A proteome-wide association study identifies putative causal proteins for breast cancer risk.

Background: Genome-wide association studies (GWAS) have identified more than 200 breast cancer risk-associated genetic loci, yet the causal genes and biological mechanisms for most loci remain elusive. Proteins, as final gene products, are pivotal in cellular function. In this study, we conducted a proteome-wide association study (PWAS) to identify proteins in breast tissue related to breast cancer risk.

Methods: We profiled the proteome in fresh frozen breast tissue samples from 120 cancer-free European-ancestry women from the Susan G. Komen Tissue Bank (KTB). Protein expression levels were log2-transformed then normalized via quantile and inverse-rank transformations. GWAS data were also generated for these 120 samples. These data were used to build statistical models to predict protein expression levels via cis-genetic variants using the elastic net method. The prediction models were then applied to the GWAS summary statistics data of 133,384 breast cancer cases and 113,789 controls to assess the associations of genetically predicted protein expression levels with breast cancer risk overall and its subtypes using the S-PrediXcan method.

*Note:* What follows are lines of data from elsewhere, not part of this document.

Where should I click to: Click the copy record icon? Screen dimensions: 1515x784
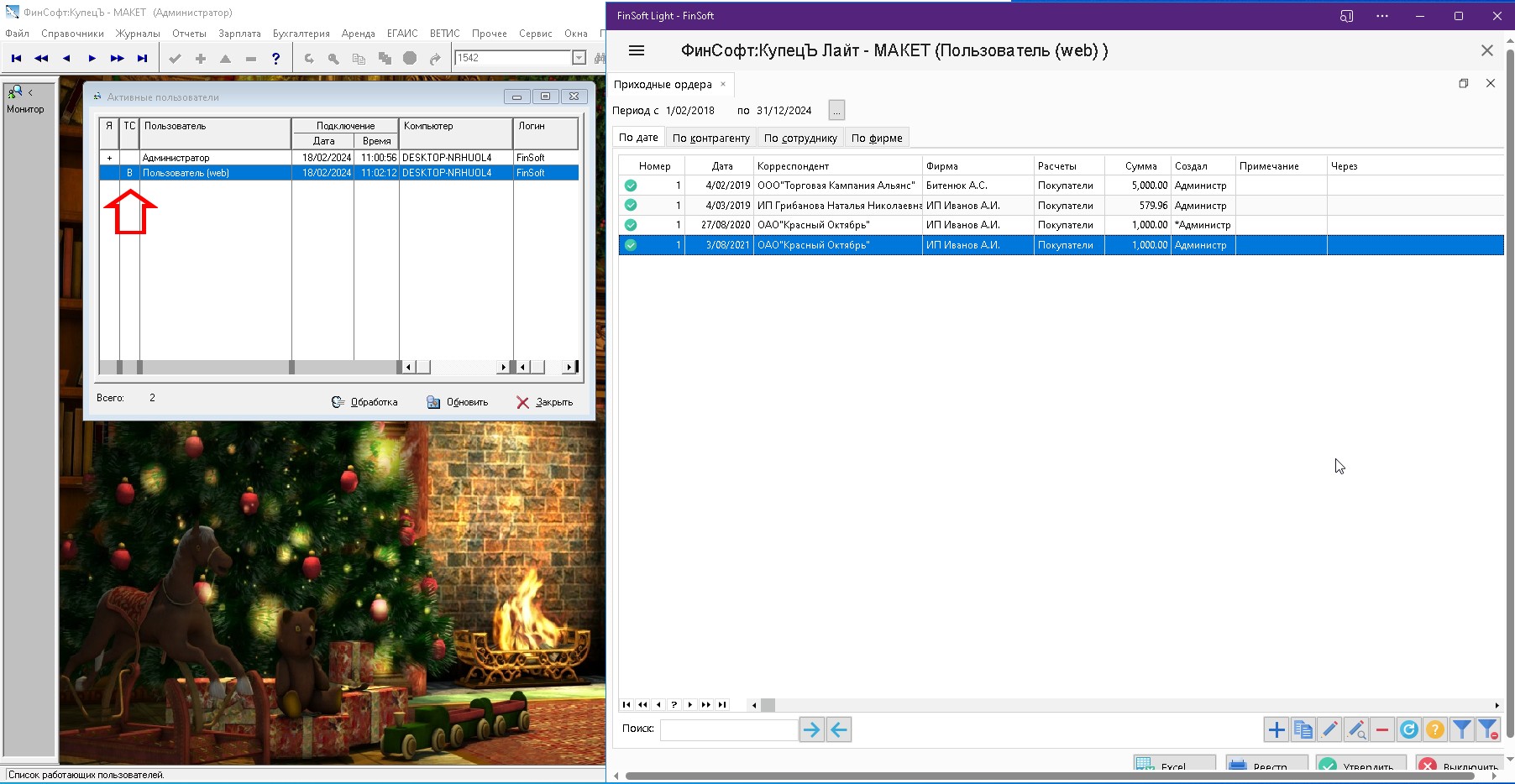point(1303,730)
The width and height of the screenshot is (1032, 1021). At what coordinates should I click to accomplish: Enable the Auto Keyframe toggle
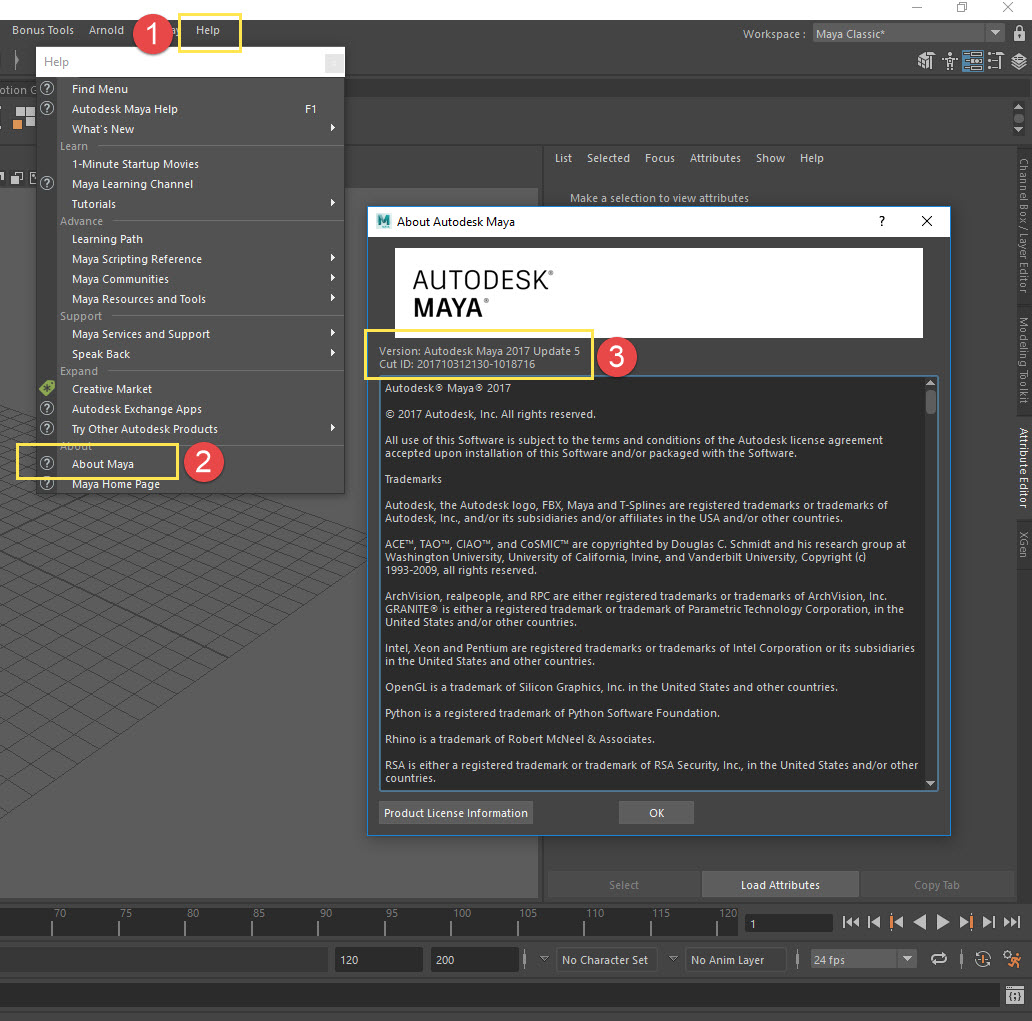[x=983, y=959]
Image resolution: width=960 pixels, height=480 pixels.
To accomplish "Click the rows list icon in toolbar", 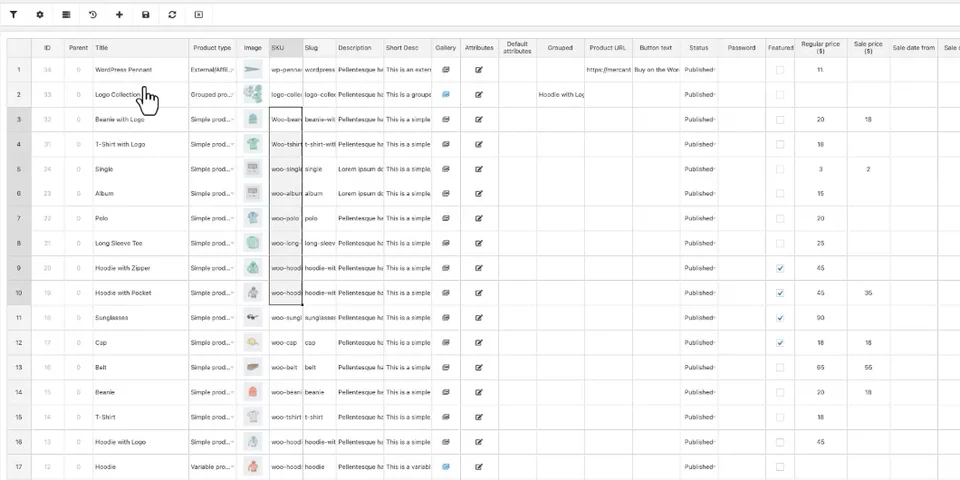I will [66, 15].
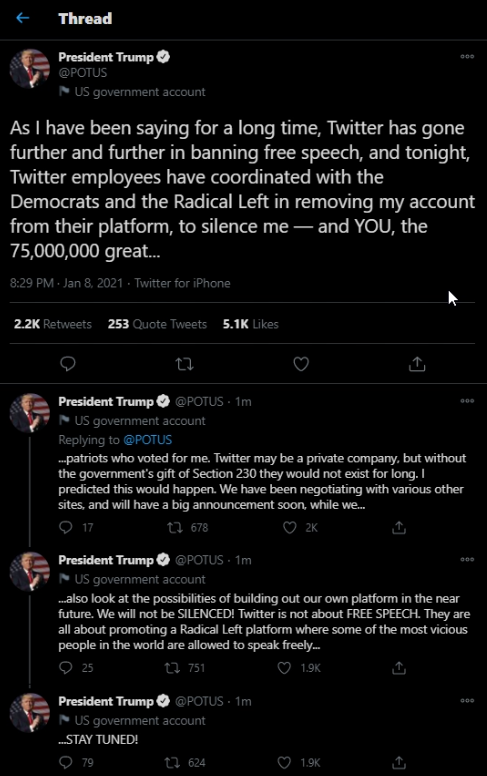View the 2.2K Retweets list

click(52, 324)
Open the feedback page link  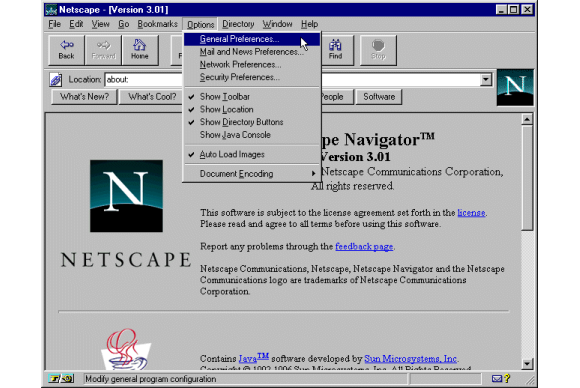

Results: A total of 6388 proteins were detected in the normal breast tissue samples from 120 women with a high detection false discovery rate (FDR) p value < 0.01. Among the 5820 proteins detected in more than 80% of participants, prediction models were successfully built for 2060 proteins with R > 0.1 and P < 0.05. Among these 2060 proteins, five proteins were significantly associated with overall breast cancer risk at an FDR p value < 0.1. Among these five proteins, the corresponding genes for proteins COPG1, DCTN3, and DDX6 were located at least 1 Megabase away from the GWAS-identified breast cancer risk variants. COPG1 was associated with an increased risk of breast cancer with a p value of 8.54 × 10^-4. Both DCTN3 and DDX6 were associated with a decreased risk of breast cancer with p values of 1.01 × 10^-3 and 3.25 × 10^-4, respectively. The corresponding genes for the remaining two proteins, LSP1 and DNAJA3, were located in previously GWAS-identified breast cancer risk loci. After adjusting for GWAS-identified risk variants, the association for DNAJA3 was still significant (p value of 9.15 × 10^-5 and adjusted p value of 1.94 × 10^-4). However, the significance for LSP1 became weaker with a p value of 0.62. Stratification analyses by breast cancer subtypes identified three proteins, SMARCC1, LSP1, and NCKAP1L, associated with luminal A, luminal B, and ER-positive breast cancer. NCKAP1L was located at least 1Mb away from the GWAS-identified breast cancer risk variants. After adjusting for GWAS-identified breast cancer risk variants, the association for protein LSP1 was still significant (adjusted p value of 6.43 × 10^-3 for luminal B subtype).

Conclusion: We conducted the first breast-tissue-based PWAS and identified seven proteins associated with breast cancer, including five proteins not previously implicated. These findings help improve our understanding of the underlying genetic mechanism of breast cancer development.